Financial advisers understand the value of setting long-term objectives.
Which is why there should be general support for the notion of setting a long-term objective for the superannuation system and enshrining it in legislation.
The Financial System Inquiry chaired by David Murray recommended that the primary objective of the Australian system ought to be "to provide income in retirement to substitute or supplement the age pension".
The Federal Government has begun the process of consulting on what both the primary objective ought to be along with several subsidiary objectives that get down into more detail that would ultimately allow future policy changes to be evaluated against.
The government has also flagged a number of other issues for discussion – one of which is the critical element of adequacy which fundamentally underpins ideas of how to measure if the super system is meeting its core objective.
There are two quite different perspectives. There is the government’s public policy perspective and the notion of how much of the age pension is effectively being replaced by private savings – both mandatory and voluntary – via superannuation.
Then there is the individual perspective – what does an adequate retirement income look like to you.
A key issue is that there is no consensus on how to measure adequacy – for instance, the OECD uses a replacement rate measure. For example, it could be to aim for 70 per cent of your final salary before retirement. That by its nature is a blunt measure given the retirement income of someone on average weekly earnings versus someone earning a high salary will be vastly different in dollar and lifestyle terms yet have the same replacement rate.
An alternative is to aspire to giving everyone a target level of income which is perhaps in line with measures like the ASFA comfortable retirement index that is currently $43,184 a year for a single retiree who owns their own home.
They are two very different approaches and outcomes.
There is a common point of tension in much of the debate around super issues – be it adequacy or tax concessions – because it becomes a tug of war between the collective versus the individual.
Enshrining the core objective of superannuation in legislation is long overdue and it carries with it the hope that it will help provide some distance for superannuation from the short-term pressure of the annual federal budget/revenue cycle, because there is no doubt that the constant tinkering with rules is undermining confidence in what is by nature a long-term contract of trust between government and fund member.
We will know the government’s position on the core objectives of superannuation in a matter of weeks along with any changes to tax concessions.
Once the collective guard rails are in plain sight, the focus will inexorably shift to the individual impacts and objectives.
Superannuation naturally plays a key role in most Australian’s planning for retirement. But it is by no means the only form of saving for retirement – just ask any small business owner.

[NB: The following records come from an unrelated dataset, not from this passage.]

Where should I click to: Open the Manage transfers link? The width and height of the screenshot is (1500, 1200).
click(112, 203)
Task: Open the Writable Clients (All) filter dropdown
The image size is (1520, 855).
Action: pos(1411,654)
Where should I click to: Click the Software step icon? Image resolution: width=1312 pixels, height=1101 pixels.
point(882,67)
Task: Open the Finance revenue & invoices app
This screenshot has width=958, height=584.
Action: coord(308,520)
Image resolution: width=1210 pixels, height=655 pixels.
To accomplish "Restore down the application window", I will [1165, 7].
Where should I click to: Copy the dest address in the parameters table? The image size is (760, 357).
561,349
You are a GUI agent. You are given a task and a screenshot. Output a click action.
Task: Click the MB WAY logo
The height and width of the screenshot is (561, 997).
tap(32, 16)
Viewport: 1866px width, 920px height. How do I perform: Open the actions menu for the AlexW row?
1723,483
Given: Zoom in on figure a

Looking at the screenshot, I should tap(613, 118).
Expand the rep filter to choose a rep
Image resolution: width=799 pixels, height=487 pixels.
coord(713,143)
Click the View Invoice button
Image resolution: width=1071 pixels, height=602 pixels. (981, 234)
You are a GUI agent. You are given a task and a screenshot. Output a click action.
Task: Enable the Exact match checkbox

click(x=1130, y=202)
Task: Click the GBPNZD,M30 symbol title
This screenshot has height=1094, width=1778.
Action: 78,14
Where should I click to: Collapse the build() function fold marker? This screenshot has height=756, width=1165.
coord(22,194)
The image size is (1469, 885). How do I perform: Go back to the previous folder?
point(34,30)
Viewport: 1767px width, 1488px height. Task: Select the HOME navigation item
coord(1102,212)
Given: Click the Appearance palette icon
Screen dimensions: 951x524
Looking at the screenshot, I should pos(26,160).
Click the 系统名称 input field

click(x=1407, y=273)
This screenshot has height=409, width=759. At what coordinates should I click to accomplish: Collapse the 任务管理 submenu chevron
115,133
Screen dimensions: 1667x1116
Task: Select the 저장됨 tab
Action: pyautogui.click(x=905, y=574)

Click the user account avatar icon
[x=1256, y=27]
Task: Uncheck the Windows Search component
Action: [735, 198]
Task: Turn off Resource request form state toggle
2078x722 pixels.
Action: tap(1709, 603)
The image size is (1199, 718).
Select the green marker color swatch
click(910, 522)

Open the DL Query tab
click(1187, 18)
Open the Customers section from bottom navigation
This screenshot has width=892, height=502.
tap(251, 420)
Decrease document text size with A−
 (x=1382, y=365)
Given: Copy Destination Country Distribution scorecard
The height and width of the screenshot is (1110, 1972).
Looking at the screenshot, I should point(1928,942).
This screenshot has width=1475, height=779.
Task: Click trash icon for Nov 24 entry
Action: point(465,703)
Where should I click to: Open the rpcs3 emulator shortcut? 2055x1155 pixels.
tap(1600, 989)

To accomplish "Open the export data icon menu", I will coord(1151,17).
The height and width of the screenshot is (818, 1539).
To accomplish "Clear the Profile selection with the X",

At the end of the day, superannuation is simply a tax wrapper. It makes good sense to have money inside super to take advantage of the concessional tax rates, but depending on what the government decides, there may well be tighter limits on how much you can contribute or other reasons to invest more outside the super system.
For individual investors, the government’s impending policy announcements are likely to be a catalyst to review existing arrangements. Inevitably, when super rules change, there will be technical issues to work through, but for individual investors the value will come from developing an overall plan for retirement savings and not just a super strategy.